== Document segment ==
At step S133, the content table CNT is reviewed for duplicate and empty entries to be removed. Any empty entry may be removed. However, only words or entries that are identical to a parent word or entry may be removed, thus preventing parent words or entries from being altered, as the same parent entry can be later combined with several other entries.

In the above example of table 15, table CNT processed by normalization sequence become as follows:

TABLE 16
Entry
N°	Level	OBJ ID	OBJ Val	Flag
1	LV3	Device	router1000	M
2	LV3	Version	1.2.3	M
3	LV3	Keyword	network	D
4	LV4	Keyword	Security	D
5	LV5	Keyword	multicast	D
6	LV5	Keyword	firewall	D
7	LV4	Keyword	address	D
8	LV5	Keyword	gateway	D
9	LV5	Keyword	DNS server	D
10	LV4	Keyword	monitor	D
11	LV5	Keyword	SNMPv2 server address	D
12	LV5	Keyword	SNMPv2 server port	D

As it can be noticed, entries 13, 14, 15 and 16 were simplified at step S130 and, with the removal step S133, were merged into two entries. Words such as “addresses” or “monitoring” from entries 9 and 12 were stemmed to “monitor” and “address” during step S131. Words such as “disable” or “enable” were removed as generic terms during step S132. Also at step S133, the word “network” from entry 9 was for instance removed as it was redundant with the parent entry 3 which had been previously stemmed from “networking” to “network”.

A query table QUT is then created from content table CNT at step S76. Entries in table CNT are flagged with “M” for “metadata” or “D” for “data” because these two types of entries are processed differently. Separate metadata elements may apply to a same data: the numerous meta declarations in a HTML head apply to data in the body. Therefore the sibling meta entries are considered as a whole. In contrast, separate data elements typically represent distinct web interface objects such as headings or labels and should be considered as such.

When reading table CNT, entries corresponding to configuration options (such as label elements) have a higher level as they were parsed and added to table CNT as part of the last child nodes of a particular element, such as entry 6 “firewall” from Table 16 which has a level of 5 and is part of the node T7. Since these entries represent distinct configuration options (so potentially as many issues to search for in a database), they dictate how many queries will be generated. Other entries which have a lower level because they were encountered before, such as entry 4 “Security” from Table 16 which has a level of 4 and is part of the T7 node but was encountered before, do not correspond to specific configuration options, and should not be used as a base for writing queries. Instead such entries should only be used to enrich the content of queries, in a similar way that a heading element is placed before configuration options to give these options more meaning by providing a context.
===
== Given information ==
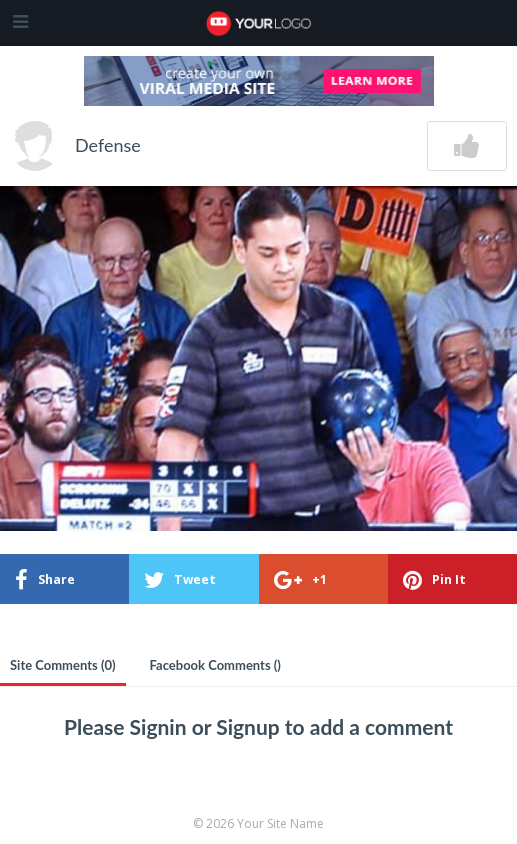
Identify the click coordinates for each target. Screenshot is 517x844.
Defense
===
Requirements »
• A. List every step label (such as those beginning with "S") that the passage on content table normalization mentions, in the order they first appear.
• B. Write a continuation of the passage on content table normalization, starting after its final sentence.
The data placed after the passage on content table normalization is separate material.

Answer set »
• A. S133, S130, S131, S132, S76

• B.
The reason for creating the content table CNT in the first place is to allow for some normalization tasks to be applied and optimize the web interface content for the purpose of writing queries. However by doing so the document structure—which allows a parser to determine whether an element is parent of another—is lost. For instance by looking at table 16, it does not appear clearly which of entries 7 and 10, which both have a level of 4 should be considered as parents of entry 12 which has a higher level of 5.

One solution would be, while creating the content table CNT, to include the document path of each element—for instance use the Xpath strings “/html/body/div[2]/h2”, “/html/body/div[2]/h2[2]”, and “/html/body/div[2]/div[2]/label[4]” respectively for entries 7, 10 and 12—and compare these paths to determine the parent-child relation. In this case entry 10 is parent of entry 12 because the path of the former is included in the path of the latter, which it is not true when comparing entries 7 and 12. The problem with this approach is that it involves comparing strings, which is known to be slower than comparing integers.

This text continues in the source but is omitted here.